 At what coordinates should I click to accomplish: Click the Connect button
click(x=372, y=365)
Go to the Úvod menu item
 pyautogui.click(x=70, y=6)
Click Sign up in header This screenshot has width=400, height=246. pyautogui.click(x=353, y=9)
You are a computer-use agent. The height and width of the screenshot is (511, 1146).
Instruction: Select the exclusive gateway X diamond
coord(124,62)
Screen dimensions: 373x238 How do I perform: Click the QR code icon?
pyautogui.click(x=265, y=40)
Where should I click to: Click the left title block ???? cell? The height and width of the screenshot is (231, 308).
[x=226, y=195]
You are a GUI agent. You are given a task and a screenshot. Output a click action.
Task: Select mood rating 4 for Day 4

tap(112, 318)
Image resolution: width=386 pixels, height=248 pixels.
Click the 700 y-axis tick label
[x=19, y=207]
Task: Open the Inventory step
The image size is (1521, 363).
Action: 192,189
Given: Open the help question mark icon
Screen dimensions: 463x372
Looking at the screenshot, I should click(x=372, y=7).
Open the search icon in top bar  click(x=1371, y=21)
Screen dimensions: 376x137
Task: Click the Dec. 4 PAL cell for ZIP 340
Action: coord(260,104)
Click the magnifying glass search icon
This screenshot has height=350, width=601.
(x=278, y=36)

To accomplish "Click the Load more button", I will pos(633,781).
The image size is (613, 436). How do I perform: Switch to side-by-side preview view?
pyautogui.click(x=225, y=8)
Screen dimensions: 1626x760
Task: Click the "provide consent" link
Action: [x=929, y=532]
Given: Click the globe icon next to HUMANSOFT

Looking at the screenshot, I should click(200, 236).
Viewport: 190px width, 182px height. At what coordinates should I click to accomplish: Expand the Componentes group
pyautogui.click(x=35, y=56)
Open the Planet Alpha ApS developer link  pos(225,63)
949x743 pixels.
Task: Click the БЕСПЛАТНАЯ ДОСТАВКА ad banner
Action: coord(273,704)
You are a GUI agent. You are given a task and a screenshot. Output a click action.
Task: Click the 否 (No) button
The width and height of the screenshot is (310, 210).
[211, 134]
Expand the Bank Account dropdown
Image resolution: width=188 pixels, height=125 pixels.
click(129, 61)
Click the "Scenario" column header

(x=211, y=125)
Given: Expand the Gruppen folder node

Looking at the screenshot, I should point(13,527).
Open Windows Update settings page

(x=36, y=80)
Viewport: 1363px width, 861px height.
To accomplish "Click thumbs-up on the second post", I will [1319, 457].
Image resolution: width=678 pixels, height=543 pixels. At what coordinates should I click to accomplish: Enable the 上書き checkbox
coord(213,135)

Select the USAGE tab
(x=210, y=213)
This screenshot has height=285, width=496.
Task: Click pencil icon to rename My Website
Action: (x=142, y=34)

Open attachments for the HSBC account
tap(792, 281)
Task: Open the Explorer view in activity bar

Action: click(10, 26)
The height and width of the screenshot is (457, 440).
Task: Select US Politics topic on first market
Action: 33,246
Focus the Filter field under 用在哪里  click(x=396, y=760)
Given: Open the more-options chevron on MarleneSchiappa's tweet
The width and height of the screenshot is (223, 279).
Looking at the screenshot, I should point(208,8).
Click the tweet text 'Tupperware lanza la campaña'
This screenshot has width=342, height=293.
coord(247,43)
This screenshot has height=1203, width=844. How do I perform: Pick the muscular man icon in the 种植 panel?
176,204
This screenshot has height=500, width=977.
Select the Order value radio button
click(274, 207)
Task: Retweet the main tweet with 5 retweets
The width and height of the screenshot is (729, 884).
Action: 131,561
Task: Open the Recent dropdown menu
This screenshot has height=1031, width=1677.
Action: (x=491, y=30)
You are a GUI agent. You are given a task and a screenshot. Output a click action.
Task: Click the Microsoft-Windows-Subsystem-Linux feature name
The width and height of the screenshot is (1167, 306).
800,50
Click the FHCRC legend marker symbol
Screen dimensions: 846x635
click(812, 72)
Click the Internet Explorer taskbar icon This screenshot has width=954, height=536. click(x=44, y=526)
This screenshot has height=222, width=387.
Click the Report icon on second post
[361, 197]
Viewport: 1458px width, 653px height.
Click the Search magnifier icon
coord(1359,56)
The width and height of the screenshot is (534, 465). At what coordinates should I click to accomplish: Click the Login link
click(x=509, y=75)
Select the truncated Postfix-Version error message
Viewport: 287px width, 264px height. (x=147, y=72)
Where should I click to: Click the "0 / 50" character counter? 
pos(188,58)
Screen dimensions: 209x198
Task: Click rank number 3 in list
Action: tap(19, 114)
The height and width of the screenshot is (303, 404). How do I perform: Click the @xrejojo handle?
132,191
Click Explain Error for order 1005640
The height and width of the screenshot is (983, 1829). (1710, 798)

—————

Word for word, restate the lines above from the line containing "Open the Planet" through the line containing "Task: Click the 否 (No) button", with both included and nothing else.

• **Answer area**:
Open the Planet Alpha ApS developer link  pos(225,63)
949x743 pixels.
Task: Click the БЕСПЛАТНАЯ ДОСТАВКА ad banner
Action: coord(273,704)
You are a GUI agent. You are given a task and a screenshot. Output a click action.
Task: Click the 否 (No) button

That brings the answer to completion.